Uniform Trust Code: Repeating what has previously been reported, under the Restatement (Second) of Trusts, a discretionary beneficial interest was deemed not to be an enforceable right to any income or principal from the trust at common law. As such, a beneficiary cannot force any action by the trustee, nor is the beneficiary’s interest assignable, thus leading to the conclusion that a discretionary beneficial interest is not a property interest, just a mere expectancy. The Restatement (Third) of Trusts, rewrote the definition of a discretionary trust and as a result it greatly reduced its asset protection features (or in the cynical opinion of some commentators, changed, not summarized, the common law.) As a generalization, the Restatement (Third) was incorporated into the Uniform Trust Code. While Michigan has adopted the Uniform Trust Code, the definition of a discretionary interest in a trust, and the common law view that it is not a property interest, was adopted as part of the Michigan Trust Code. To that extent, the Michigan Trust Code departs from the Uniform Trust Code by providing a higher level of creditor protection with a discretionary trust.
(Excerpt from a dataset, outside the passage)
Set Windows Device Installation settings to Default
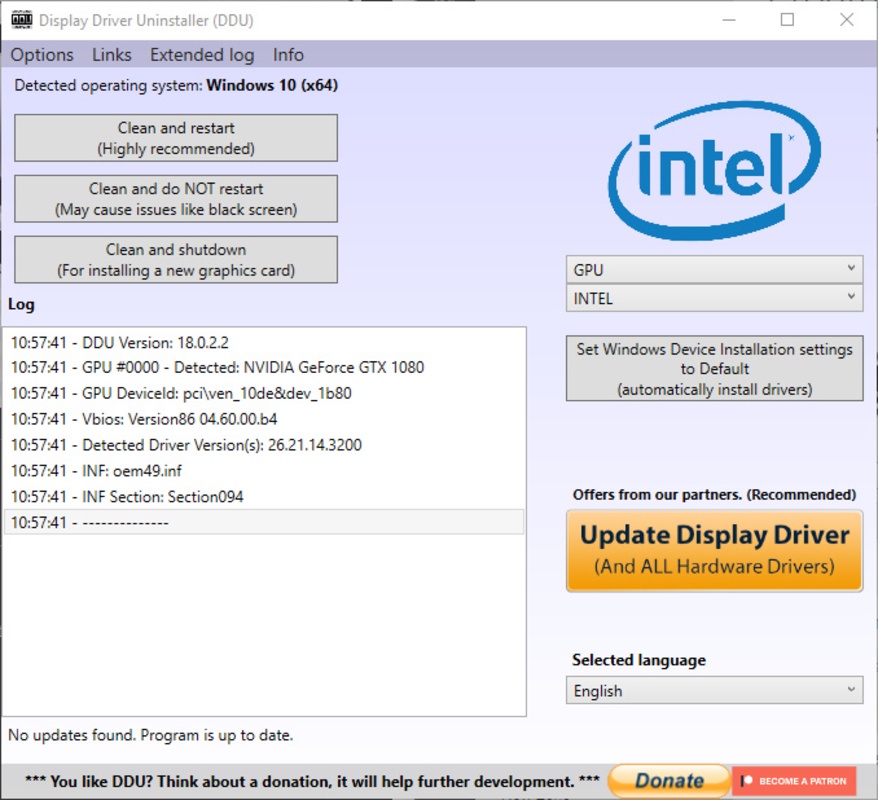Image resolution: width=878 pixels, height=800 pixels. point(714,369)
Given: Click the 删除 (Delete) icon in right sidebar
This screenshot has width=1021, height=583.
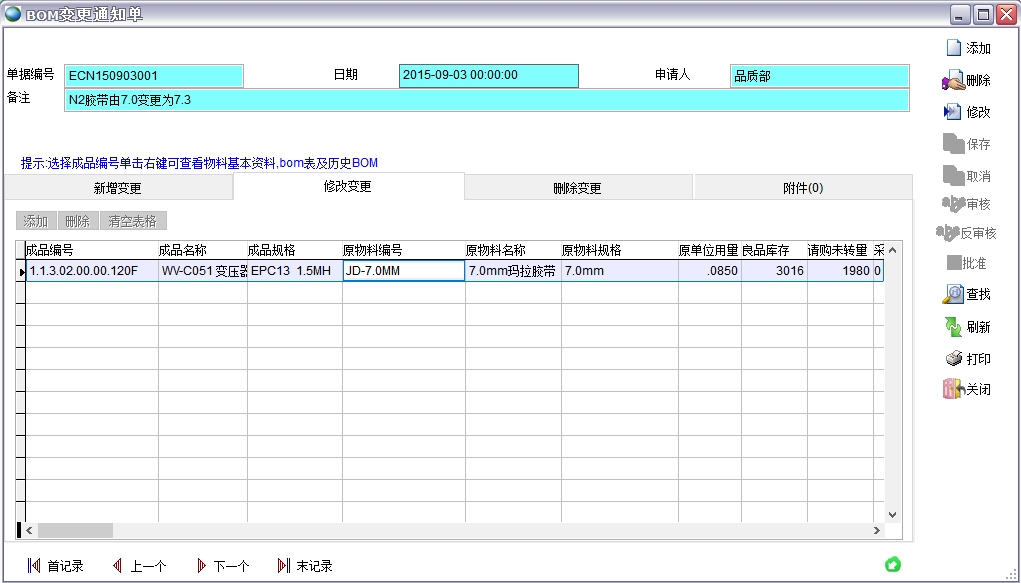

Trend: The erosion of the protection provided by a third-party spendthrift trust seems to be a ‘hot topic’ in courts across the country these days. Examples of other court decisions that permitted a divorce court to compel the trustee of a discretionary spendthrift trust to pay the beneficiary’s child and spousal support obligations include Levitan v. Rosen, Mass. Appeals Court, no. 18-P-847 (May 6, 2019) and Berlinger v. Casselbery, 133 S. 3d 961 (Fla. 2d Nov. 27, 2013). In contrast, in Michigan we have the recent Anton v. Gualtieria, Mich Ct. of App. LC No. 2016-219737- TV (March 19, 2019) decision, where a third-party discretionary spendthrift trust was not available to satisfy the beneficiary’s obligation to pay child and spousal support arrearages.
Conclusion: California’s statute that permits a divorce court to over-ride a spendthrift trust limitation may be unique to California. [So may be the provision in the Family Trust that expressly gave Cleopatra the unilateral right to change the situs of her trust which, with hindsight, enabled her to protect her beneficial interest in the trust simply by moving it from California to ‘trust friendly’ South Dakota. It will be interesting to see if other states attempt to follow California’s lead by creating statutory authority that enable courts to ignore the legal effect of a trust’s spendthrift clause.